Produce composite flour
from whole wheat, cooking banana and pumpkin pulp flours
II.
Formulate breakfast food
using different composite ratios of the flour blends
III.
Determine the chemical
composition of the breakfast food
IV.
Determine the
carbohydrate characterization of the breakfast food
V.
Determine the dietary fibre
fraction of the breakfast food
VI.
Determine the carotenoid
content of the breakfast food
VII.
Determine the glucose
response, glycemic index and loads of the formulated breakfast food using human
subjects.
1.4 JUSTIFICATION
Many
specific interventions can be carried out in the management and perhaps the
avoidance of diabetes mellitus and the most integral component is medical
nutrition (Franz et al., 2002).
Medical Nutrition Therapy (MNT) plays a vital role in the management of
existing diabetes (Type 1, Type 2 and gestational diabetes) and in avoiding or
limiting the increase of impaired glucose tolerance and diabetes-related
complications (ADA, 2008). The American Diabetes Association (ADA, 2008)

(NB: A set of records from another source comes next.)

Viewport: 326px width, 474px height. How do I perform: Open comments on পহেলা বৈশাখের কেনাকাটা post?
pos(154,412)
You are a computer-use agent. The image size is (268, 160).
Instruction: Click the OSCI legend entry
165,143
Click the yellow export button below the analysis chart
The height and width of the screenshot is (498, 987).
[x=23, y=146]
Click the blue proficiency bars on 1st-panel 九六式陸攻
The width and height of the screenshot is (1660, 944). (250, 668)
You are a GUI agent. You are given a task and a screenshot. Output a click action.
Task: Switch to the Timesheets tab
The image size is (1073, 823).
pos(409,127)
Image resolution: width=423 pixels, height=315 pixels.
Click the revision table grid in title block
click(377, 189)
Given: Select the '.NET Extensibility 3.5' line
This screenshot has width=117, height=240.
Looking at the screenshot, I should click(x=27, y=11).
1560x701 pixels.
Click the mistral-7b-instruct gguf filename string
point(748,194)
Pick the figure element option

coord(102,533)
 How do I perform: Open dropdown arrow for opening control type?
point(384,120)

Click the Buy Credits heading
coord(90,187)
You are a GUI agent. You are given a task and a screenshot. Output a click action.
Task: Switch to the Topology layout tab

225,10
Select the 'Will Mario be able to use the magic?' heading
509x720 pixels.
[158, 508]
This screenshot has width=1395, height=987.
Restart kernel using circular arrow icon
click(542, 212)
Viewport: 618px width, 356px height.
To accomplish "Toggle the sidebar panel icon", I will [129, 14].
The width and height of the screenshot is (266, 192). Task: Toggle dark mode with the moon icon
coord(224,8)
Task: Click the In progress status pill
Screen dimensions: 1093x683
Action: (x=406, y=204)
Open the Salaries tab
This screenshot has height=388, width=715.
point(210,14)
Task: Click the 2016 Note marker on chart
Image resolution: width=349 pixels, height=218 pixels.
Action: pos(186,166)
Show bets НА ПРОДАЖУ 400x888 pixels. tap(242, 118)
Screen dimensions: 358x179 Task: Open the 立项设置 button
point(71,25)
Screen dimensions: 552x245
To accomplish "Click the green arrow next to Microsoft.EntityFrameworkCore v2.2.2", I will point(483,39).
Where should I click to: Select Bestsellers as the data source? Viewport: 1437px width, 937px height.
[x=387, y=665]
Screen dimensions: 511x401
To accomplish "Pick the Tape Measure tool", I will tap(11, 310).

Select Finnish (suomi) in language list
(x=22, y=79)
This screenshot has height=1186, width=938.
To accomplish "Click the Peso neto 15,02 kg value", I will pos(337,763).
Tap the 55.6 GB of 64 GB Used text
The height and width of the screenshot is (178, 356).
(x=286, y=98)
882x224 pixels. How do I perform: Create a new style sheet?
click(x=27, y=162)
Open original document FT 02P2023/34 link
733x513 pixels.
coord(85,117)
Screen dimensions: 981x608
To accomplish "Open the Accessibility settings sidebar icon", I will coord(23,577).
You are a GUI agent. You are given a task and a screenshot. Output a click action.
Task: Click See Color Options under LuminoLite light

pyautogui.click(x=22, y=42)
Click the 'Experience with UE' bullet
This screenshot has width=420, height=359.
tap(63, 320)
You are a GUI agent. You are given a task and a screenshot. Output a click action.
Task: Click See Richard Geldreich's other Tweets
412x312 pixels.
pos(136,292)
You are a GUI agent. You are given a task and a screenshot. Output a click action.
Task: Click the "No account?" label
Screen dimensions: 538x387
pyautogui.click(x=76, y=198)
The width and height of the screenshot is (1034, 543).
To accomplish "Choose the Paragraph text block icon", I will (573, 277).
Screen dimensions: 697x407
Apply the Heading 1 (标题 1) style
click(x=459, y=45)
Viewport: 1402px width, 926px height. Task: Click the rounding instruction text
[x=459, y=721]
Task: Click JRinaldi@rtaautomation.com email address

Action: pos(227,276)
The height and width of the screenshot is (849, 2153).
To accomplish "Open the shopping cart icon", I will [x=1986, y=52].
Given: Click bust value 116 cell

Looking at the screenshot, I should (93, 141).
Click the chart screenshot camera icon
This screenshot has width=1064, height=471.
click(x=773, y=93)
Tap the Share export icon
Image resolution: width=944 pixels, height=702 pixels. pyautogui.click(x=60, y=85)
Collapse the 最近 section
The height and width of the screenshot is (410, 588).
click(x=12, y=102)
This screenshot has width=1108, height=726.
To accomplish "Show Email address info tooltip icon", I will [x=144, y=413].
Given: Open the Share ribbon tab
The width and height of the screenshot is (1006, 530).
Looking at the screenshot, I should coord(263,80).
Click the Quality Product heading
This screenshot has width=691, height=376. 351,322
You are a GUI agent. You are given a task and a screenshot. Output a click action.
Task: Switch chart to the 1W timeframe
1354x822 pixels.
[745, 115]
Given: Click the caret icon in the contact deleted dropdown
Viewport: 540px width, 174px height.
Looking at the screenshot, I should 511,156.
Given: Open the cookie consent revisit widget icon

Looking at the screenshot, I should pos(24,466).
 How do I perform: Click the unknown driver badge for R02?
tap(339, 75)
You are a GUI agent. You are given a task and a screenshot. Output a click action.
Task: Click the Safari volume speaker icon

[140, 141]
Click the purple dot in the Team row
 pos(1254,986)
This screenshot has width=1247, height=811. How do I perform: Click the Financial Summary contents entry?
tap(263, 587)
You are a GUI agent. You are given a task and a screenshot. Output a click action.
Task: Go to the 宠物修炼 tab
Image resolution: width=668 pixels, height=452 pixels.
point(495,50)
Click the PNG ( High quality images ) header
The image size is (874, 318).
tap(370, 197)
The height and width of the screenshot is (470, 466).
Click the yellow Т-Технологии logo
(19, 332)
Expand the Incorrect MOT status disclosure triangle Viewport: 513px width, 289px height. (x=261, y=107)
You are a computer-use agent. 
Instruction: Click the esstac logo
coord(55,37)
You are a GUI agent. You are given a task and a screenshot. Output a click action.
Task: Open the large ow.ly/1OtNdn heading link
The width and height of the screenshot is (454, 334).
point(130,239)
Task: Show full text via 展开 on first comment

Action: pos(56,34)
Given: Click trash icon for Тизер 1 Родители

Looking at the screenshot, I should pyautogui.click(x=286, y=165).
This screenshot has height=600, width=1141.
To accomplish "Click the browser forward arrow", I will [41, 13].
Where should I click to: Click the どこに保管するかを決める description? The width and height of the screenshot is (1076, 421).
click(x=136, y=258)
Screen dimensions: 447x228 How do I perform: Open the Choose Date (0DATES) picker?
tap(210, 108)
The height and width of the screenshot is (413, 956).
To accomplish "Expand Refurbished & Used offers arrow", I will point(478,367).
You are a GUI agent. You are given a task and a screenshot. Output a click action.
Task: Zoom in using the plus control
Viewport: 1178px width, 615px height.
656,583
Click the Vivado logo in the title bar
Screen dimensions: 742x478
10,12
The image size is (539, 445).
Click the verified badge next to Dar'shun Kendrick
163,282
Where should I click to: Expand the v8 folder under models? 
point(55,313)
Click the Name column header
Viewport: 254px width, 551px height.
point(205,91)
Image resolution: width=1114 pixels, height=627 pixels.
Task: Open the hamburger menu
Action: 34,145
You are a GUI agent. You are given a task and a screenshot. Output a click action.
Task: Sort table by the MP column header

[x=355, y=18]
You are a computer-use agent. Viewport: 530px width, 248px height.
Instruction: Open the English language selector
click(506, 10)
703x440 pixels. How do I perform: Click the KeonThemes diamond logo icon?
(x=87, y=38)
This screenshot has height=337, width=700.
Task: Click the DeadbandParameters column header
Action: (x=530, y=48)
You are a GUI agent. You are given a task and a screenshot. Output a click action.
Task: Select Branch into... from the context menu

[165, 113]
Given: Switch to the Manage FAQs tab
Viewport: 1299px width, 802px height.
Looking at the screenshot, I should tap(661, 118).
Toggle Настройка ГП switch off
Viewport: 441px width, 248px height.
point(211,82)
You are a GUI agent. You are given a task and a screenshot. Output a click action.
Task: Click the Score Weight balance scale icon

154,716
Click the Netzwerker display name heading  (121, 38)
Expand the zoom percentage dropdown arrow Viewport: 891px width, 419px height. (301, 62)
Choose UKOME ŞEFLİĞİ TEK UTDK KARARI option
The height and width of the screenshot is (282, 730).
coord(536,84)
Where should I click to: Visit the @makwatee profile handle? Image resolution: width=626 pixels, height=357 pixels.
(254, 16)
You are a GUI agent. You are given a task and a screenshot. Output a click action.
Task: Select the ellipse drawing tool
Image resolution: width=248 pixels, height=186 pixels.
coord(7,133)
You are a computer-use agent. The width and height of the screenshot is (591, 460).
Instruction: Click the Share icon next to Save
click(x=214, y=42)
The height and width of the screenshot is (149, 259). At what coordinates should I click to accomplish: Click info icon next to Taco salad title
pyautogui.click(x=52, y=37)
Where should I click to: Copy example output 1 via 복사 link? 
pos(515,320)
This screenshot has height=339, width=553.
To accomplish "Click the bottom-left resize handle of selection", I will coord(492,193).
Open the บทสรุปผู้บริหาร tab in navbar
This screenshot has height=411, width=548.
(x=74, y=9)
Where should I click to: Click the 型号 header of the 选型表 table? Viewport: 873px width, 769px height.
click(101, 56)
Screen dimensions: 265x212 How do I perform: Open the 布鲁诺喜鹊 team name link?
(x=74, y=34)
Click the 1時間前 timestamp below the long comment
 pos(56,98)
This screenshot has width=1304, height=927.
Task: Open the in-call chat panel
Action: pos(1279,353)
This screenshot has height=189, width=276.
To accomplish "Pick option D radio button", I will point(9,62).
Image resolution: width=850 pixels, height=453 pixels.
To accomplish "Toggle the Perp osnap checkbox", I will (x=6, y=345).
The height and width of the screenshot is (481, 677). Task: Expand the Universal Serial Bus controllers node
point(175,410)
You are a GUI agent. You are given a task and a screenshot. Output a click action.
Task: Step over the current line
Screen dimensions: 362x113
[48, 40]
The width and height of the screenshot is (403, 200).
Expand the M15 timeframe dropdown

recommendations states that the utilization of glycemic load (GL) and glycemic
index (GI) may provide a modest additional advantage of carbohydrate over that
observed, when only total carbohydrate is considered. This is because glycemic
index explains how different carbohydrate containing rich foods directly affect
blood sugar level and it is considered a better way of categorizing
carbohydrates. The therapeutic value of a low-GI diet in diabetes has been shown
in both Type 1 and Type 2 patients (Brand-Millerr, 1994). Dietary interventions
with low-GI foods thus appear to lower the glycosylated hemoglobin fraction and
the incidence of hypoglycemic episodes in juvenile and maturity-onset diabetes
(Gilbertsson et al., 2001; Giacco et al., 2000). These findings, coupled
with the fact that there are no existing negative effects of a low GI diet on
humans suggests, that the GI should be a vital consideration in the management
and prevention of diabetes mellitus. Dietary therapy has been and will remain a
mainstay for diabetic treatment. There
is therefore the need to study the glycemic index and nutritional composition
of breakfast food produced from whole wheat (Triticum aestivum), cooking banana (Musa
paradisiaca) and
pumpkin (Cucurbita maxima) pulp flour
blends so as to increase the utilization of these plant crops and also to
assist diabetic patients in making informed dietary choices.